Assignment 6

In this assignment, you'll analyze a collection of data sets from the San Francisco Open Data Portal and Zillow. The data sets have been stored in the SQLite database sf_data.sqlite, which you can download here. The database contains the following tables:

Table Description
crime Crime reports dating back to 2010.
mobile_food_locations List of all locations where mobile food vendors sell.
mobile_food_permits List of all mobile food vendor permits. More details here.
mobile_food_schedule Schedules for mobile food vendors.
noise Noise complaints dating back to August 2015.
parking List of all parking lots.
parks List of all parks.
schools List of all schools.
zillow Zillow rent and housing statistics dating back to 1996. More details here.

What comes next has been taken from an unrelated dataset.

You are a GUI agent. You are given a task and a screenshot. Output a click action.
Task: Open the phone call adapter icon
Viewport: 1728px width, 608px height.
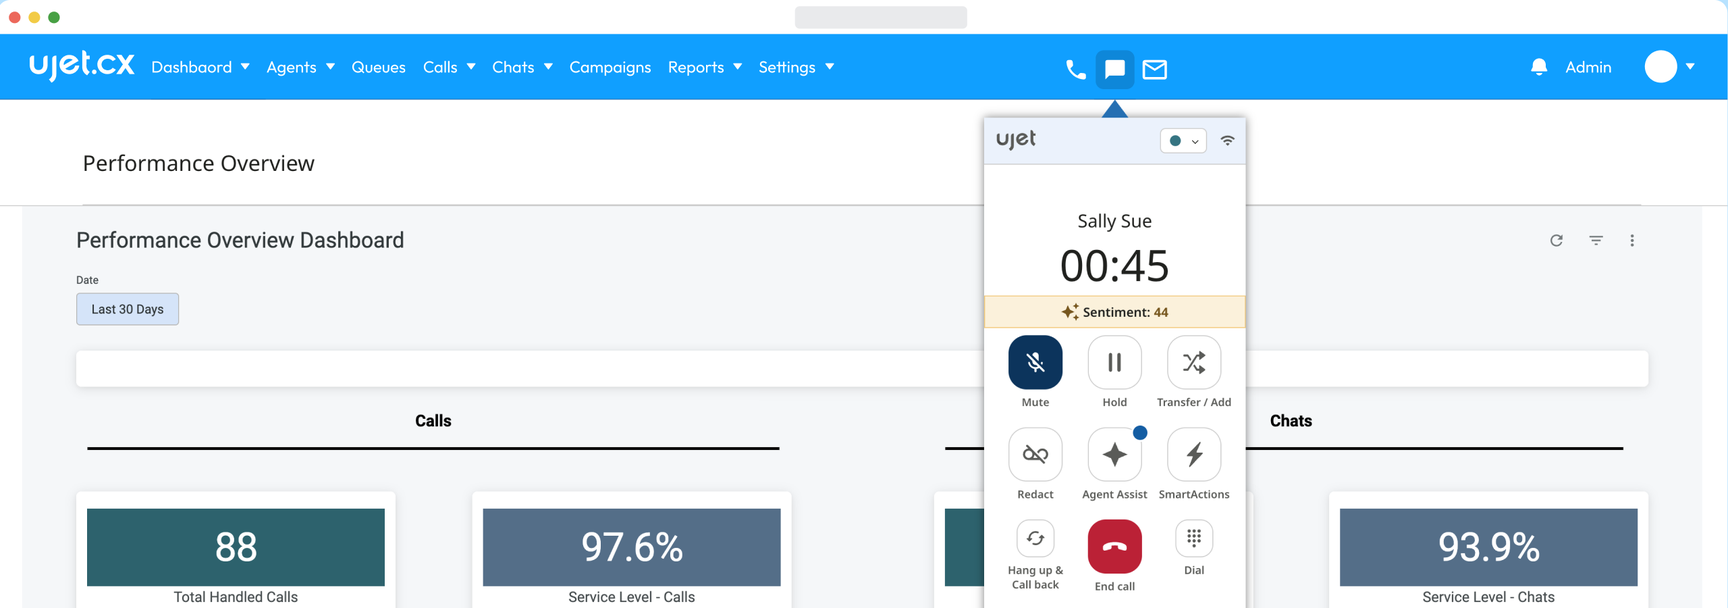tap(1075, 69)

The mobile_food_ tables are explicitly connected through the locationid and permit columns. The other tables are not connected, but you may be able to connect them using dates, latitude/longitude, or postal codes.

Shapefiles for US postal codes are available here. These may be useful for converting latitude/longitude to postal codes.

Shapefiles for San Francisco Neighborhoods are available here.

In [1]:
import sqlite3 as sql
import pandas as pd
%matplotlib inline
import matplotlib.pyplot as plt
from mpl_toolkits.basemap import Basemap
import numpy as np
import geopandas as gpd
plt.rcParams['figure.figsize'] = (12, 12)
import geocoder
from matplotlib.collections import PatchCollection
import shapely.geometry as geom
In [2]:
con = sql.connect('sf_data.sqlite')

Exercise 1.1. Which mobile food vendor(s) sells at the most locations?

In [3]:
# Join the mobile_food_ tables
vendors = pd.read_sql("SELECT FacilityType, Applicant, Address FROM mobile_food_schedule "
            "INNER JOIN mobile_food_locations ON mobile_food_schedule.locationid = mobile_food_locations.locationid "
            "INNER JOIN mobile_food_permits ON mobile_food_schedule.permit = mobile_food_permits.permit", con)
In [4]:
# Create a vendors table in the database
vendors.to_sql("vendors", con, if_exists = 'replace', index = False)
In [5]:
# Read the table from the database and count the distinct number of addresses in the table
vendors_loc = pd.read_sql("SELECT *, COUNT(distinct Address) AS Count FROM vendors GROUP BY Applicant", con)
In [6]:
# replace the previous table with a new one that has a column for counts

vendors_loc.to_sql("vendors", con, if_exists = 'replace', index = False)
In [7]:
final_vendor = pd.read_sql("SELECT *, SUM(Count) AS Sum_Count FROM vendors GROUP BY Applicant", con)
In [8]:
final_vendor.to_sql("vendors", con, if_exists = 'replace', index = False)
In [9]:
pd.read_sql("SELECT *, Max(Sum_Count) FROM vendors", con)
Out[9]:
FacilityType Applicant Address Count Sum_Count Max(Sum_Count)
0 Truck May Catering 1059 EVANS AVE 58 58 58

May Catering sells at the most locations.

Exercise 1.2. Ask and use the database to analyze 5 questions about San Francisco. For each question, write at least 150 words and support your answer with plots. Make a map for at least 2 of the 5 questions.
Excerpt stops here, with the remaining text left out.